Wednesday, 24 June 2009
Sportfishing must change its image
As with land animals, there is now no excuse for killing endangered large marine fish for sport and trophies. Despite this a significant minority of people in the sport fishing community are still killing these fish as proof of their endeavours in a similar vain to the great white hunters of the 1950's.
Due to intensive industrial overfishing only 10 percent of all large fish species including sharks, tuna, swordfish, marlin and sailfish are left in the sea. The era of "iconic" fish that inspired legends and novels is now well and truly over and every single animal is now precious.
Large predatory fish are usually slow maturing and a 500kg fish may be upwards of 30 years old with the largest and most sought after fish almost invariably female and quite often pregnant.
Whilst it is the commercial fishermen who still endanger these fish the most it is the sport fisherman - who kills their prey instead of catching and releasing, and then gets their photo in the popular press - who is by far the most visible aspect of an almost unimaginable disregard for marine life.

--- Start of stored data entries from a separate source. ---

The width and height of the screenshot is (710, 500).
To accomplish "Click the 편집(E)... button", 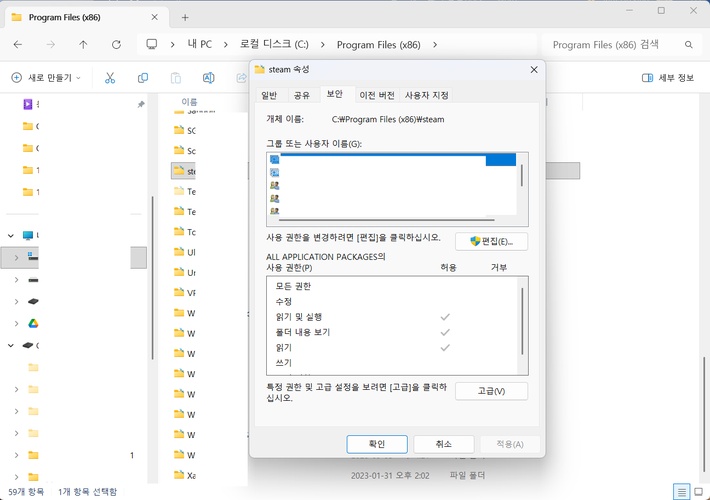I will point(491,241).
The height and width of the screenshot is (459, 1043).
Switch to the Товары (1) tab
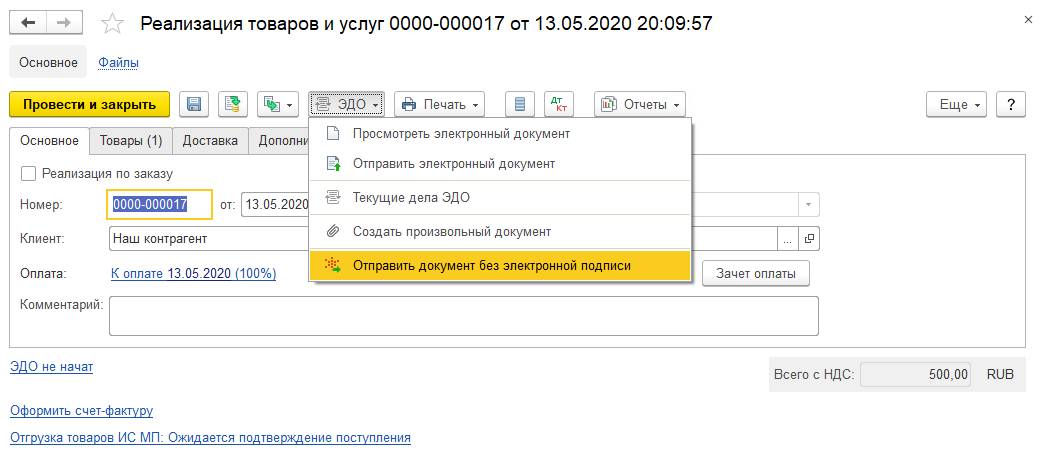click(x=131, y=141)
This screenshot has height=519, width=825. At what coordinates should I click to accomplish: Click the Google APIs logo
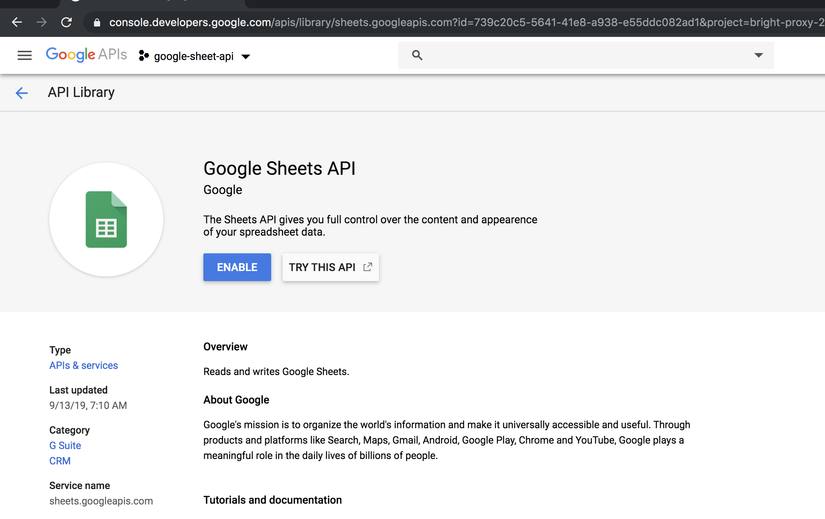(86, 56)

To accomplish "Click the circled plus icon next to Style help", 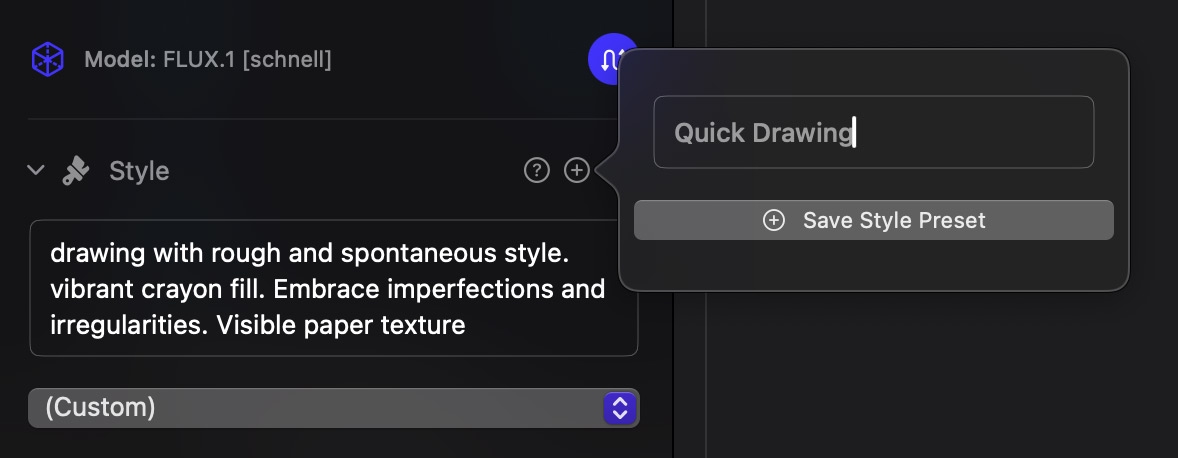I will click(x=576, y=170).
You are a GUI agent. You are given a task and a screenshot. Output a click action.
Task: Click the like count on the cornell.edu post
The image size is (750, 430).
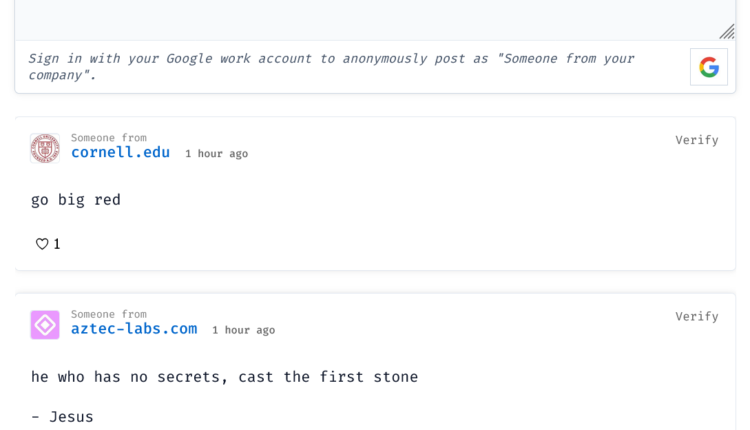pos(57,244)
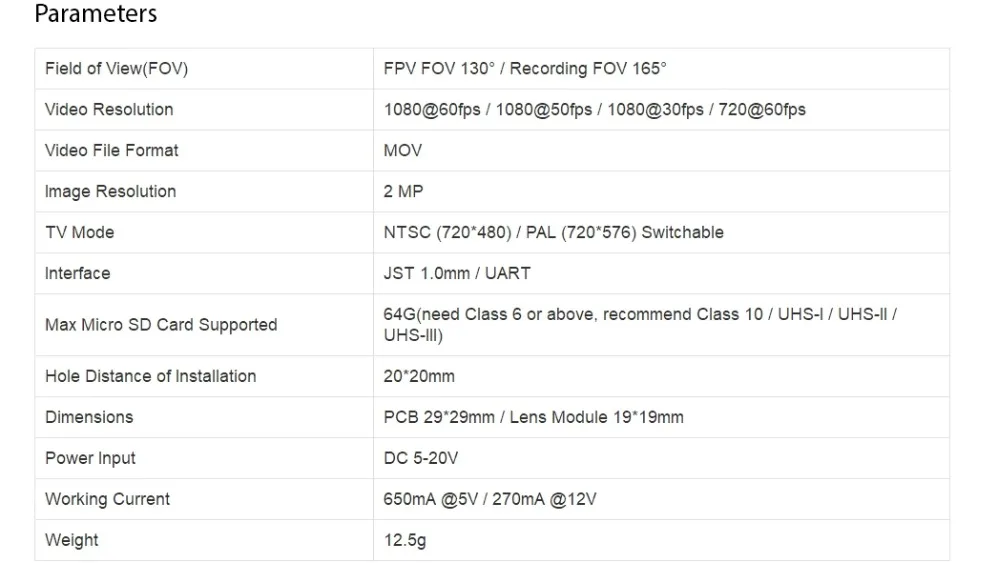The width and height of the screenshot is (1000, 563).
Task: Click the 64G SD card requirement text
Action: (x=640, y=325)
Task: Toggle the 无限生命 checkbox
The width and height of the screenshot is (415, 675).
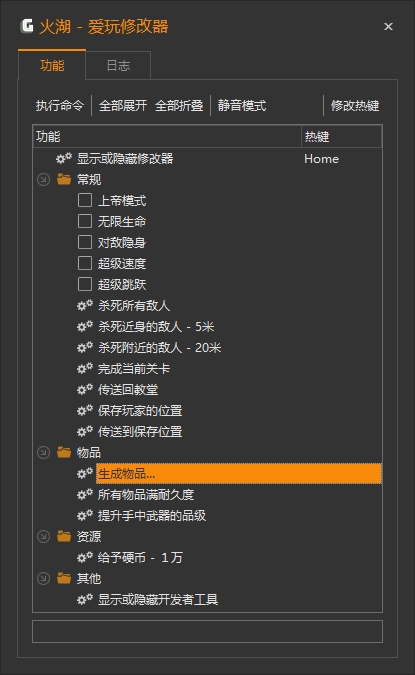Action: click(85, 221)
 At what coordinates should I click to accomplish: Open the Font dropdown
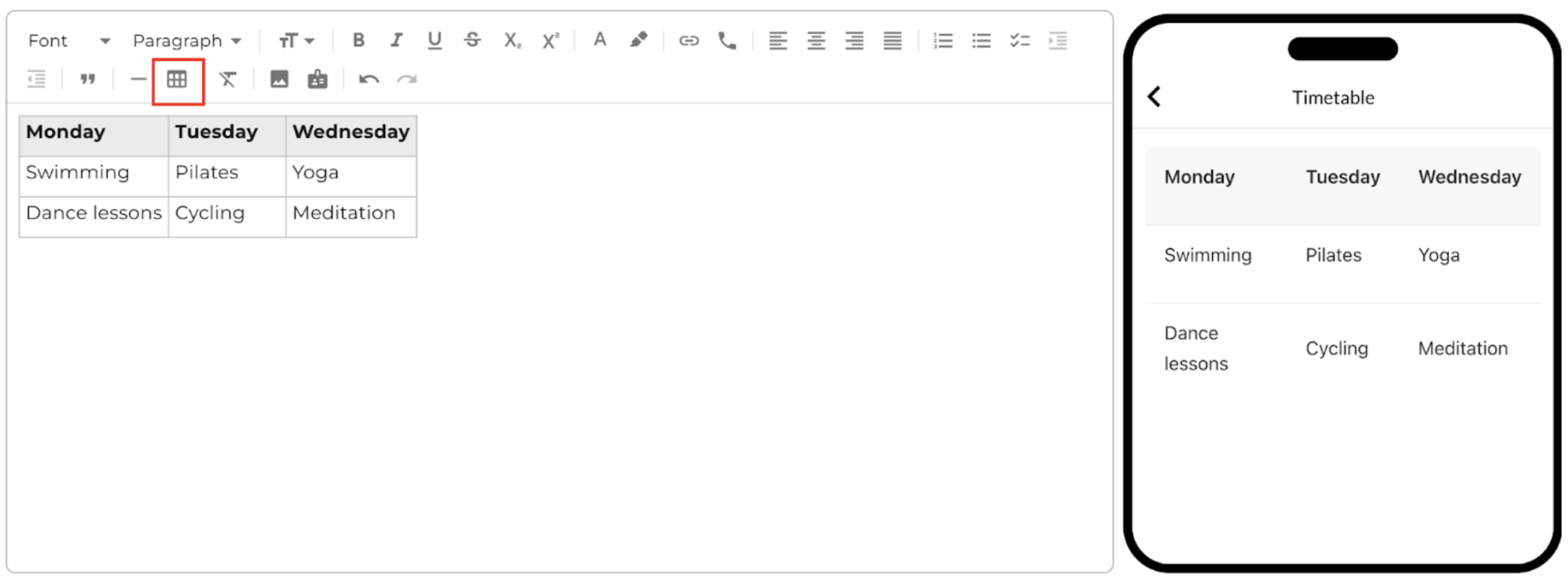click(69, 41)
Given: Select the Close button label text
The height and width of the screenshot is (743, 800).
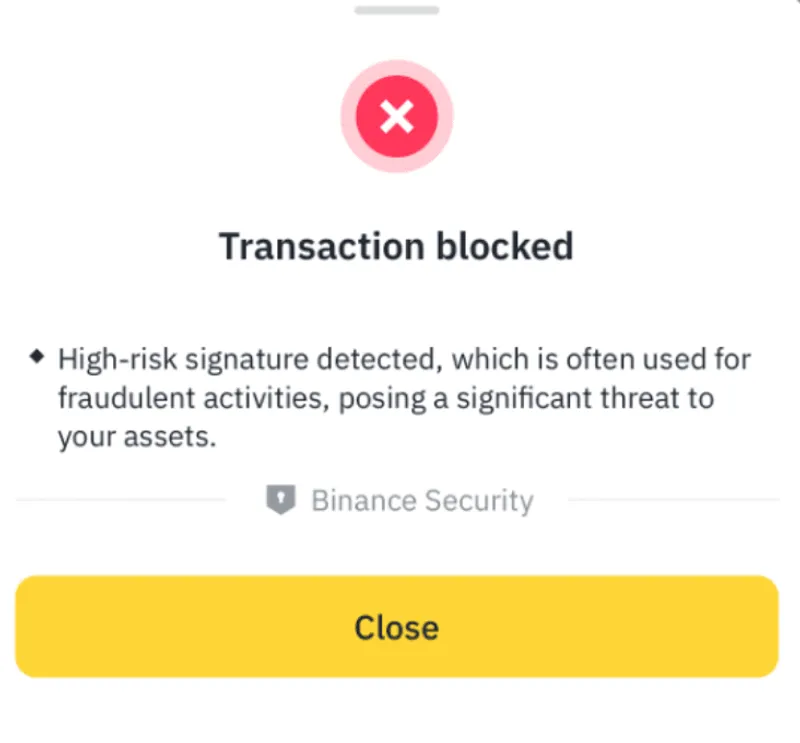Looking at the screenshot, I should click(397, 627).
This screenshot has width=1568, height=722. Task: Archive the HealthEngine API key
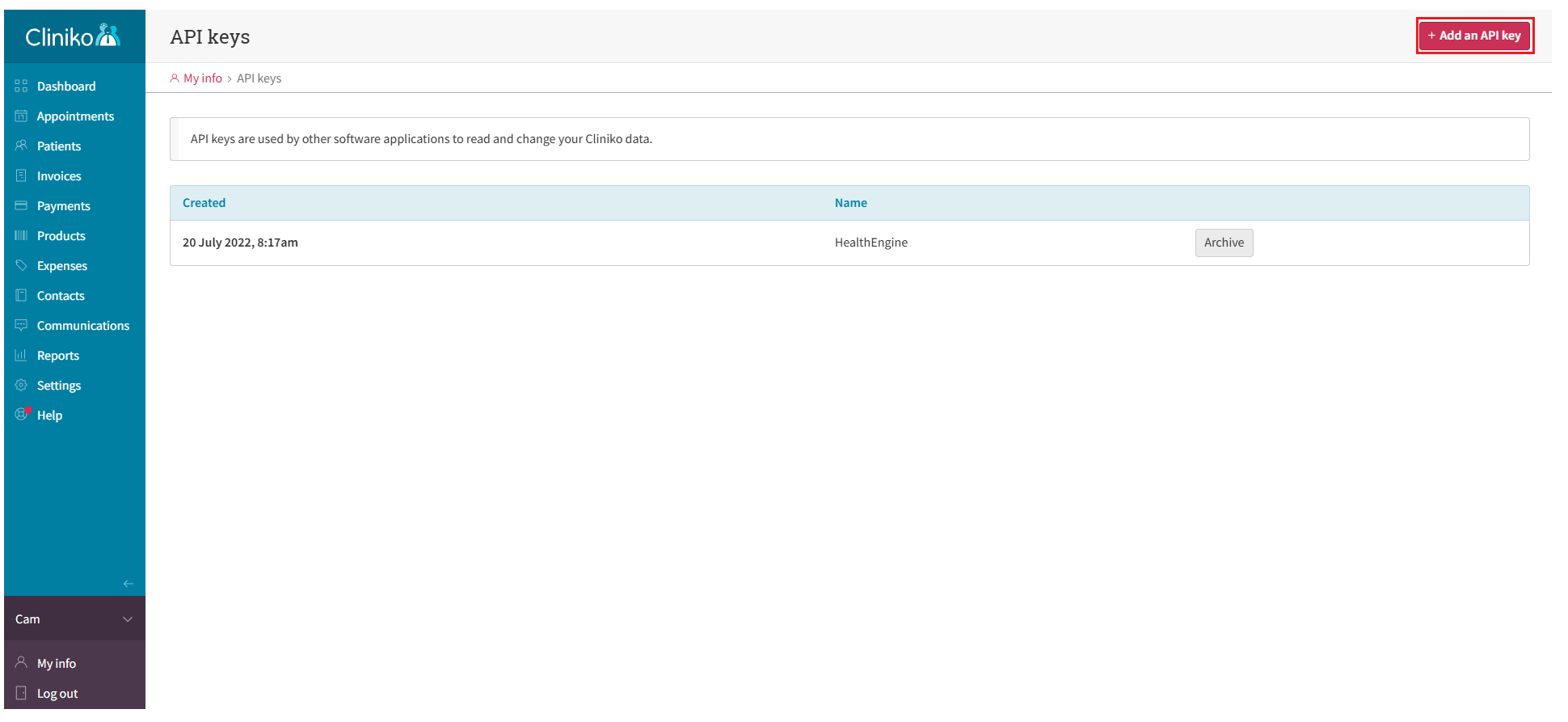[1224, 243]
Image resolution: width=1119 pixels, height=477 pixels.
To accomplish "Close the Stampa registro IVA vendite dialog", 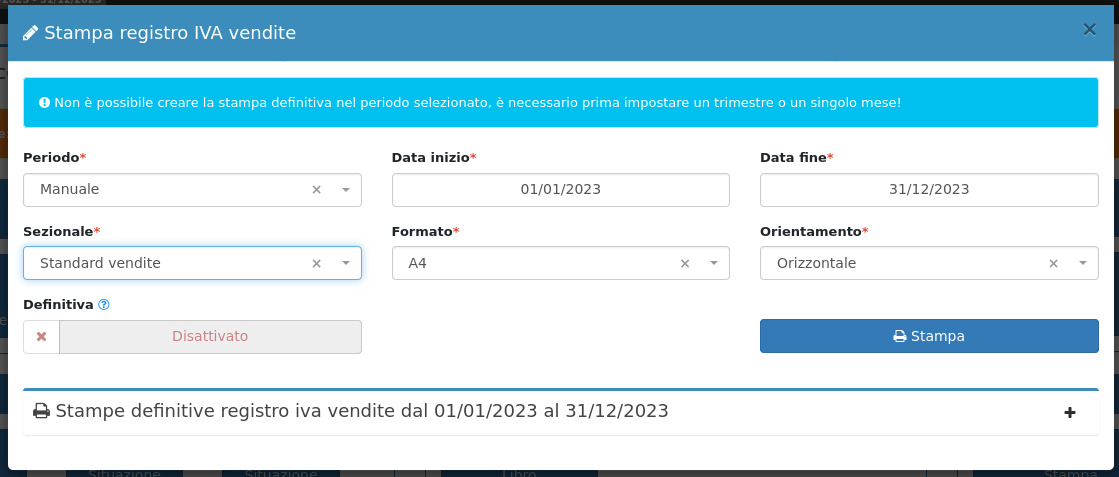I will (x=1089, y=30).
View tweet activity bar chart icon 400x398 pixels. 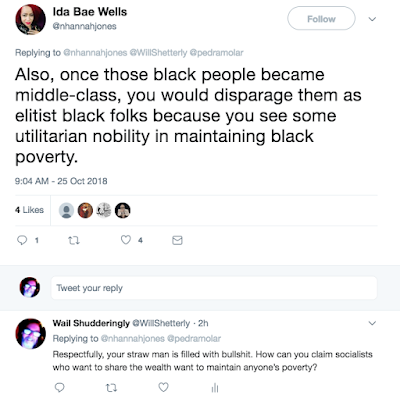pos(215,388)
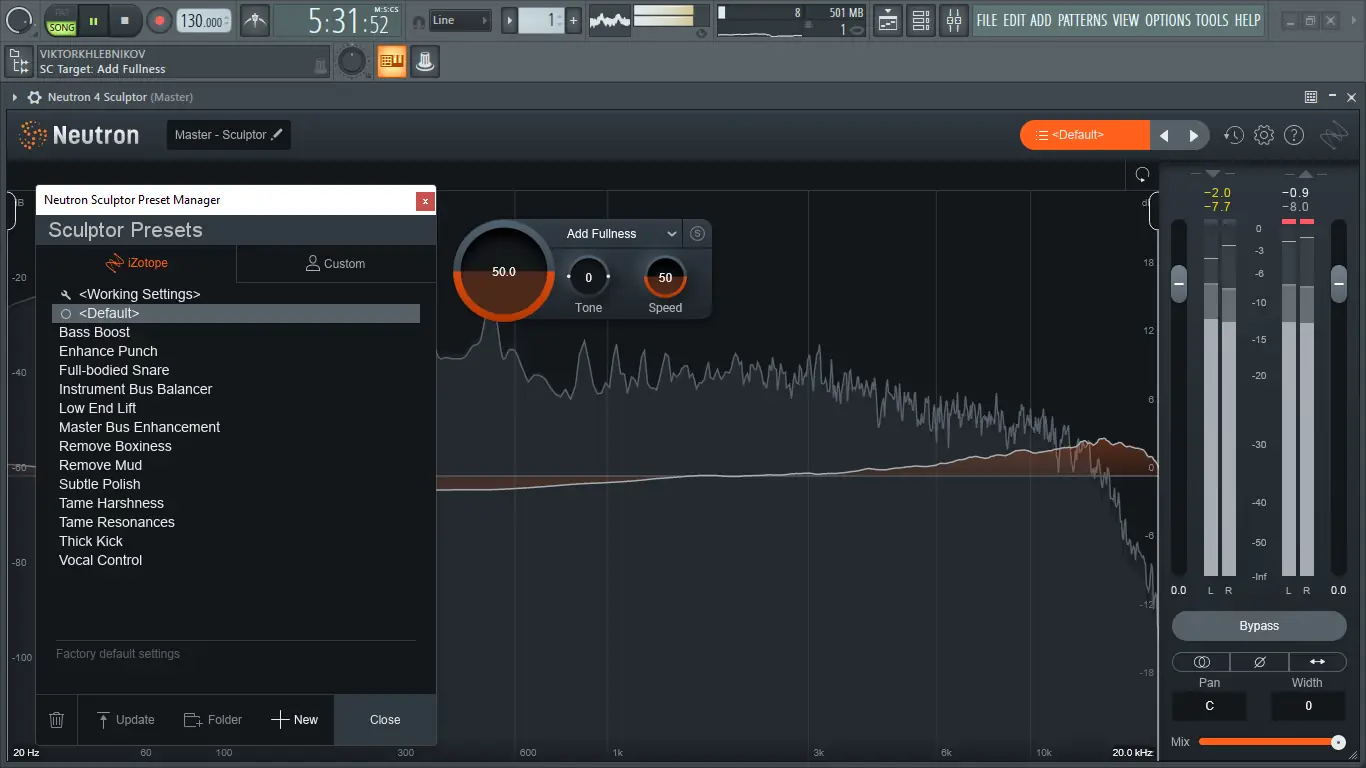
Task: Create a New preset
Action: coord(296,719)
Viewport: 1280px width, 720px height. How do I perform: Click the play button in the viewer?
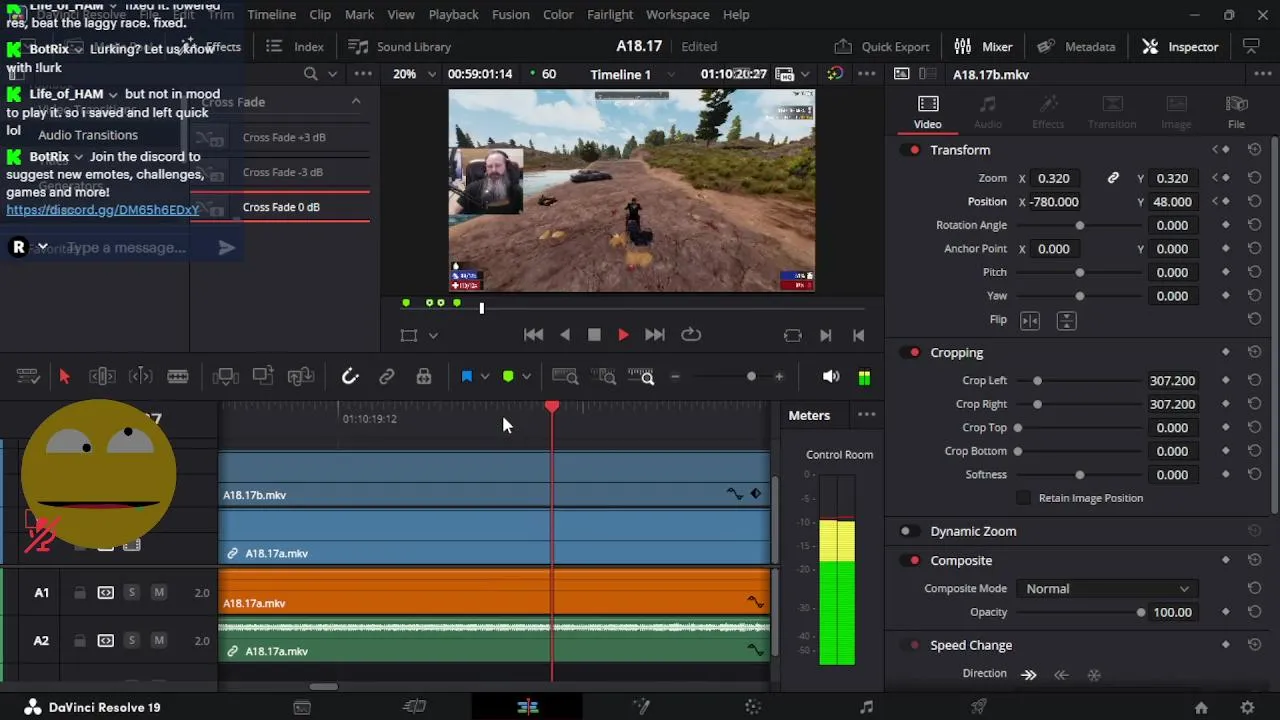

The irony is that the sport fisherman, unlike the hunter on land, can have his cake and eat it. By catching, recording and releasing the fish they can provide a sustainable income for the region and invaluable information for conservation science.
The attitude of the media must change as well. Just as they would not dream of publishing a picture of a big-game hunter standing next to a shot rhino, it must now be unacceptable to show people standing next to a shark or marlin strung up by its tail.
At the beginning of the 20th Century intensive over-hunting had caused the hugely numerous wild land animals to become endangered. At about the time Ernest Hemmingway wrote 'The Old Man and the Sea' in 1951 a growing wildlife protection movement for land animals was forming. By the 1960's and 70's the movement was in full swing (Joy Adamson's non-fictional book 'Born Free' was written in 1960).
No such large-scale conservation movement has been formed for marine animals, especially fish. If there is any hope of conserving these magnificent animals public attitudes to their slaughter will have to play catch-up with land conservation and change dramatically.